Sem controle – Os clareadores dentais não têm venda restrita no Brasil, desde que sejam registrados pela Anvisa. Para conferir, basta se certificar que o produto tenha o símbolo do órgão federal na embalagem. Apesar de ser facilmente encontrado em sites de venda na internet, algumas lojas especializadas só comercializam os produtos para dentistas com registro profissional. Mas fazem isso somente em cumprimento a uma recomendação do Conselho Federal de Odontologia, sem força de lei. O CFO requer há muito tempo que a venda seja feita exclusivamente a especialistas da área.

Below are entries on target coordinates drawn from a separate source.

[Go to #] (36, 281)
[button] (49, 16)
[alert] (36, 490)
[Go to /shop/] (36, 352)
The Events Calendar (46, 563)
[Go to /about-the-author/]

Em julho de 2009, a diretoria do conselho enviou um ofício à Anvisa solicitando novos estudos sobre a comercialização dos clareadores. “Queremos que seja criada uma Câmara Técnica de Discussão sobre a Odontologia. Um local específico para se discutir a venda de produtos e materiais de uso odontológico”, diz Marcos Luis Santana, que representa o CFO na Anvisa. O órgão federal, em resposta, afirmou que tal instância para discussão já existe e é representada pela Associação Brasileira de Odontologia. “Mas queremos algo específico que discuta mais de perto o problema da venda desses produtos. Estamos preparando um segundo ofício para pedir uma reunião com a diretoria da Anvisa”, diz Santana.

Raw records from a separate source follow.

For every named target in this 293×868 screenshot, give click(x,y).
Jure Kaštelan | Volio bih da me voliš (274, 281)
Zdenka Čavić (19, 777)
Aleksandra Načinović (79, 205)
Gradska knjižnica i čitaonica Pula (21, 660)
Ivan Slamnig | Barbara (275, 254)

No consultório – Há dois tipos de clareamento mais seguros, ambos feitos sob a supervisão de um dentista. O primeiro deles, chamado de caseiro, tem basicamente o mesmo princípio do que vem sendo feito sem orientação, mas, além de contar com uma moldeira feita por um protético, o paciente usa o gel na concentração indicada pelo dentista. “Em alguns casos a pessoa não tem nem indicação para o clareamento, simplesmente porque o dente dela não vai clarear ou porque ela tem cárie, machucados na gengiva, restauração, tártaro ou alergia ao produto”, diz Carlos Rocha Gomes Torres, professor da Faculdade de Odontologia da Unesp de São José dos Campos. Mas há casos mais delicados. Algumas pesquisas apontam, por exemplo, que, se o fumante fizer clareamento, o produto pode aumentar as chances de câncer de boca.
Já o clareamento com o uso de laser ou de LED (uma tipo de luz alternativa ao laser) é mais indicado aos indivíduos que esperam um resultado mais rápido. O uso de luz, no entanto, pode estar com os dias contados. Segundo Mauro Piragibe, da ABO, há estudos em andamento que mostram que o uso de luz pode aumentar, em média, 2˚C a temperatura da polpa do dente. “Pesquisas recentes apontam que isso pode causar danos futuros”, diz o especialista.